-- WHAT THE TASK ASKS --
Each line of the records below needs repeating exactly. Skip the pictures.

-- MATERIAL FOR THE TASK --
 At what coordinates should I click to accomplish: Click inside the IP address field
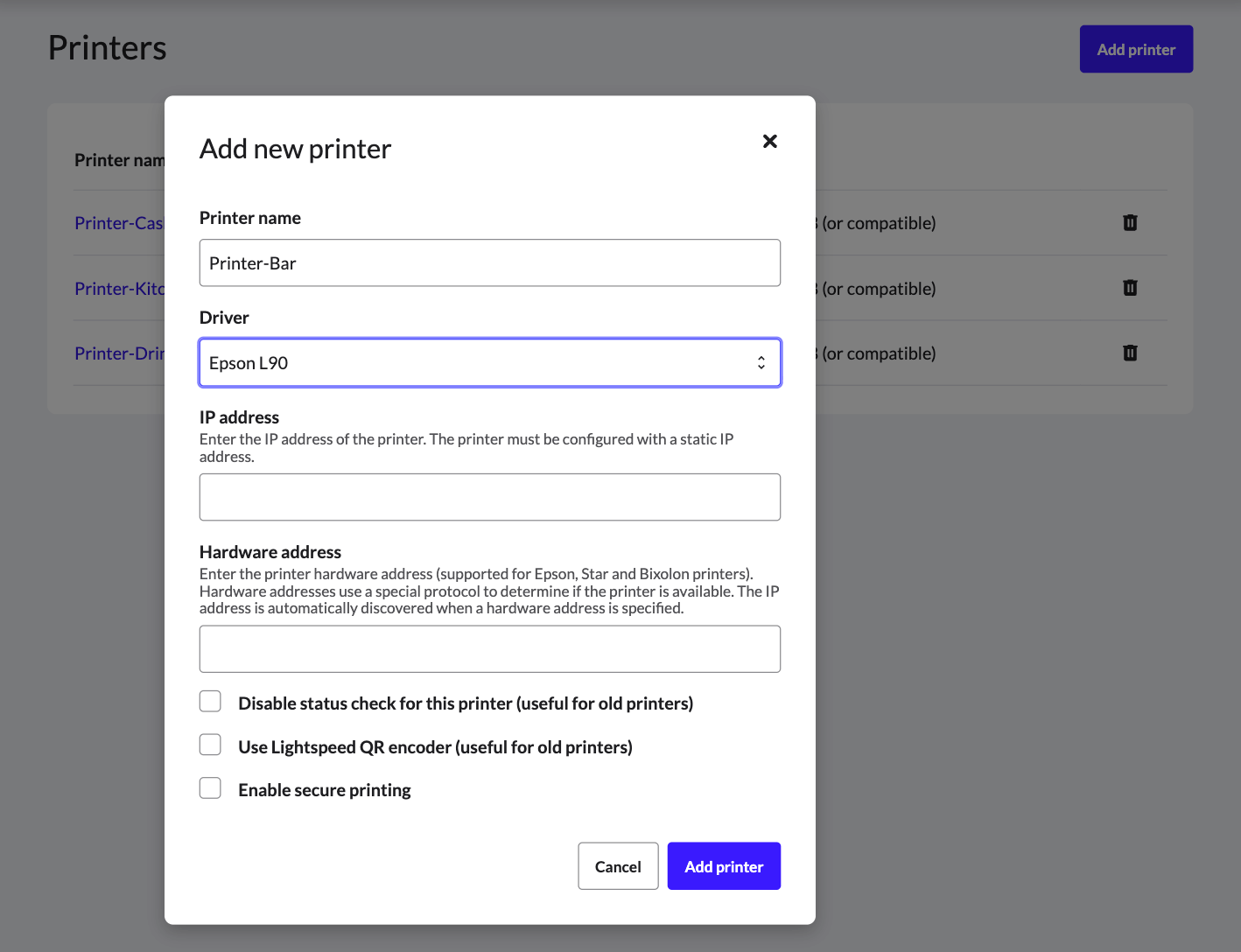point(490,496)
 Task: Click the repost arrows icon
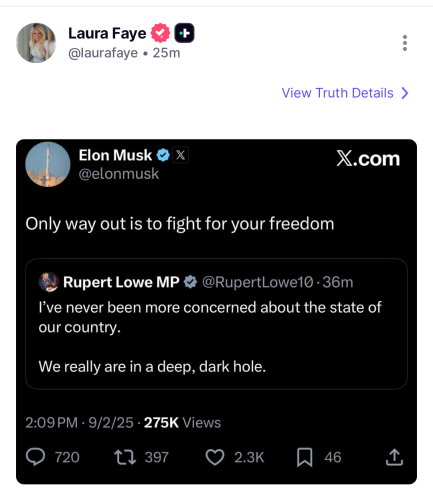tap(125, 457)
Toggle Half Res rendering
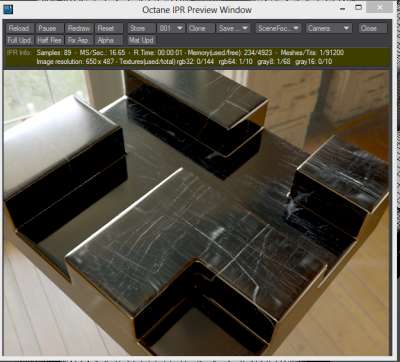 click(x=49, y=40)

-- COMPLETED TASK --
 At what coordinates should I click to accomplish: Click inside the IP address field
point(490,496)
 Task: Click the repost arrows icon
tap(125, 457)
Toggle Half Res rendering
 click(x=49, y=40)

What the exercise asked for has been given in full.